▶ What to produce:
Revise the stretch of the records from the start through the line that contains "(281, 1018).", changing "location" to "position" and keeping everything else the same. Leave the pictures out of your answer.

[Dataset records]
+--

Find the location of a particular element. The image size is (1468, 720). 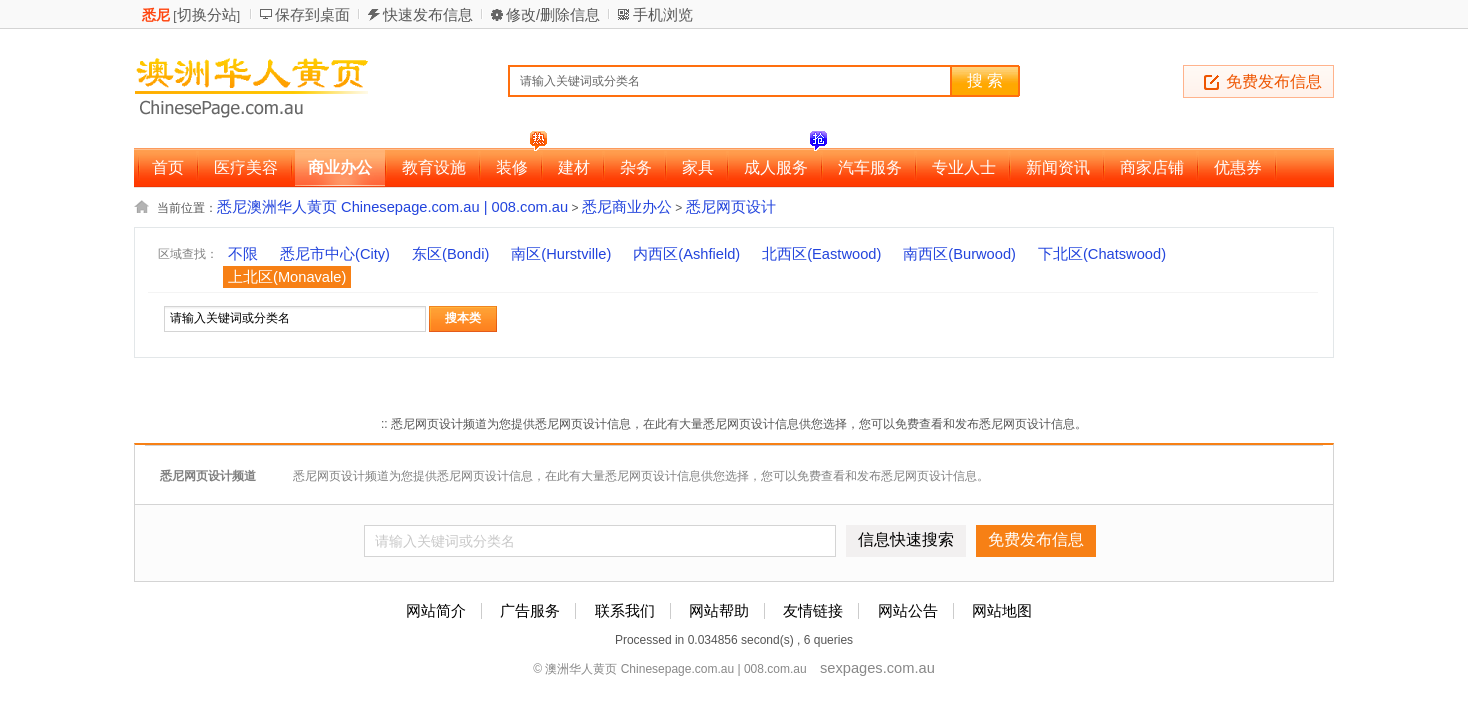

切换分站 is located at coordinates (207, 15).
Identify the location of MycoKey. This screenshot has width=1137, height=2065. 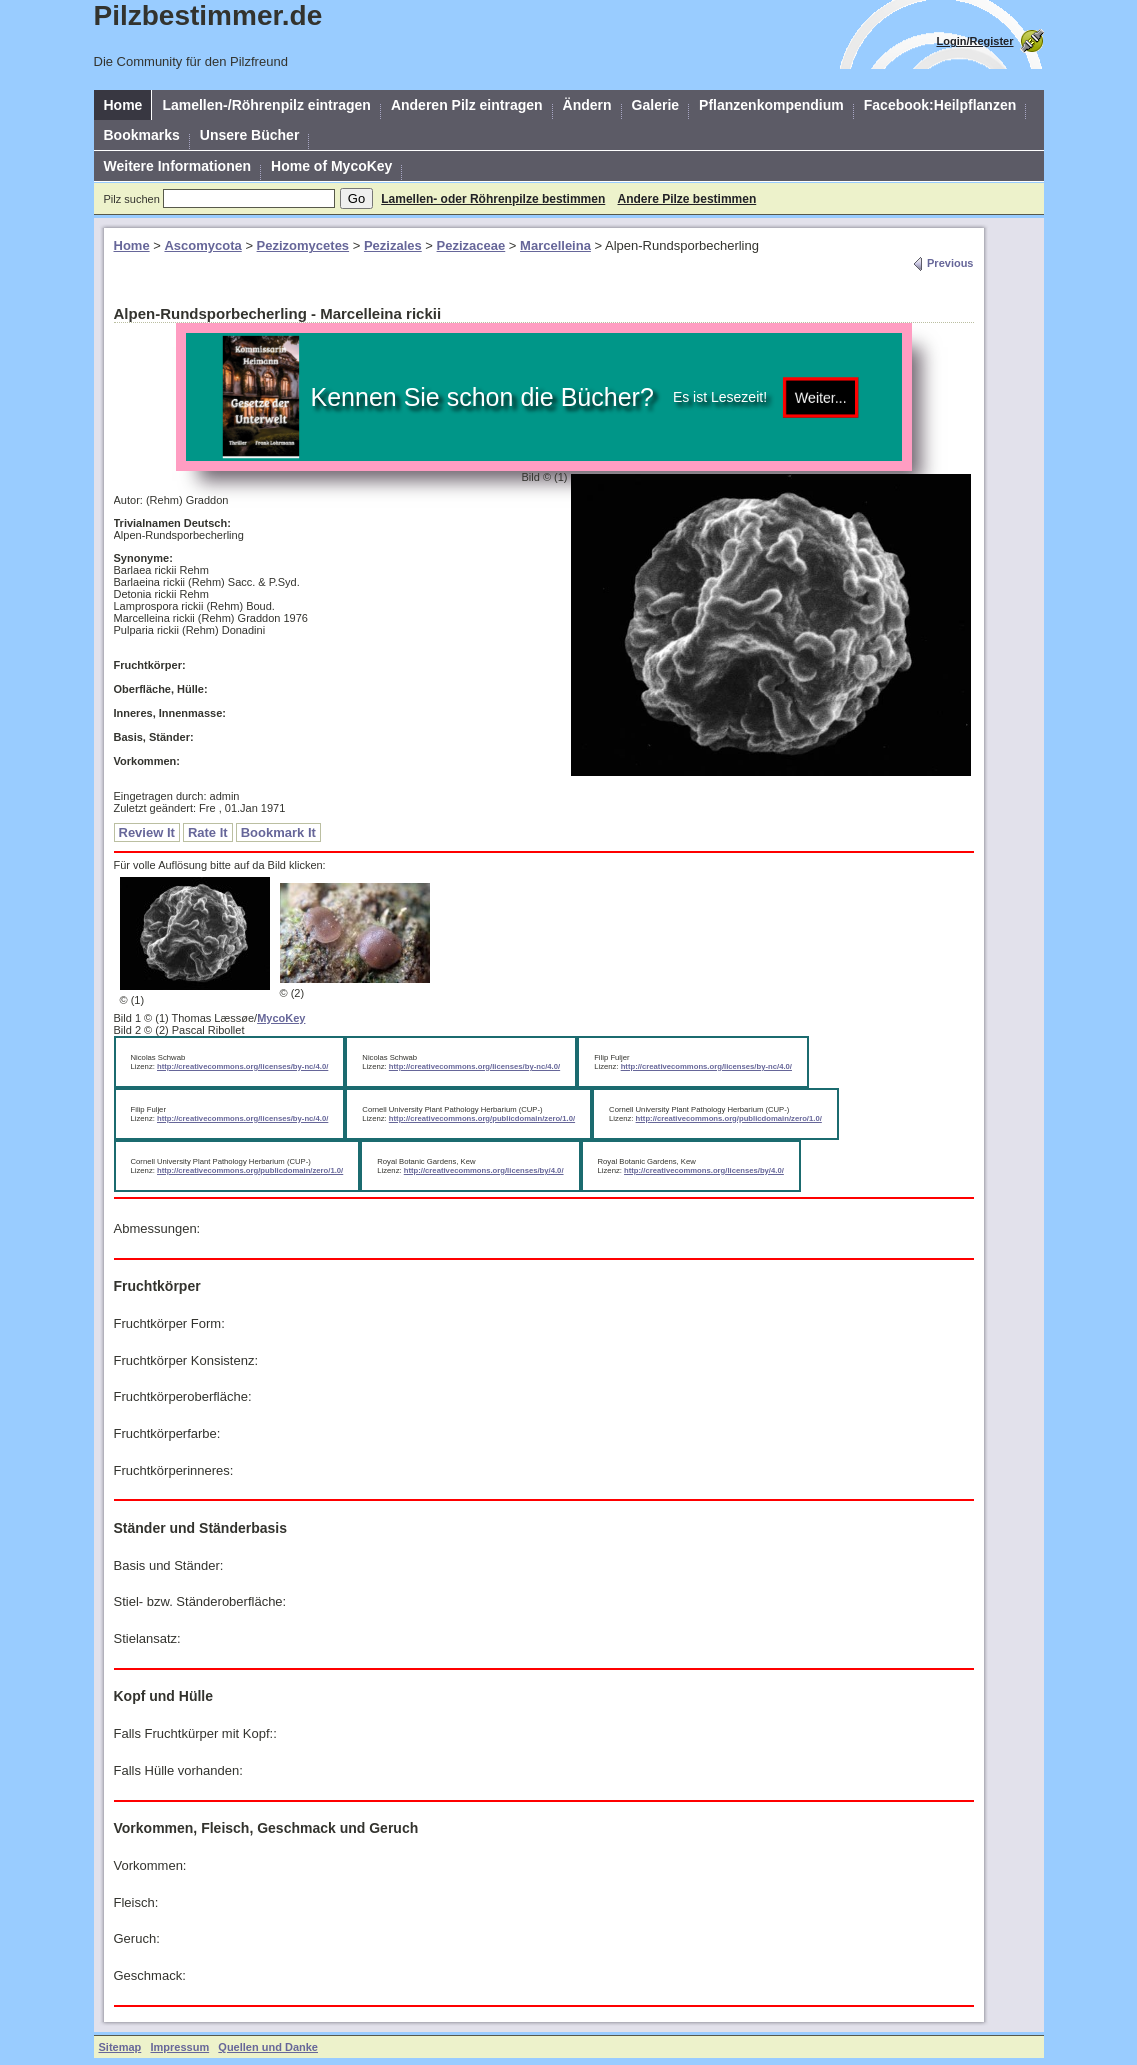
(281, 1018).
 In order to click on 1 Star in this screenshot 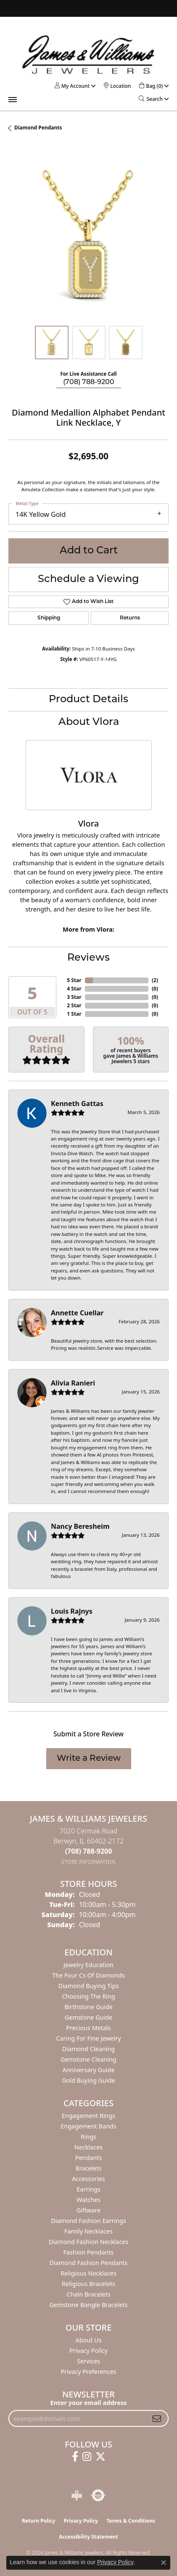, I will do `click(74, 1013)`.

+--

▶ Written solution:
Find the position of a particular element. The image size is (1468, 720). 

切换分站 is located at coordinates (207, 15).
Identify the position of MycoKey. This screenshot has width=1137, height=2065. 
(281, 1018).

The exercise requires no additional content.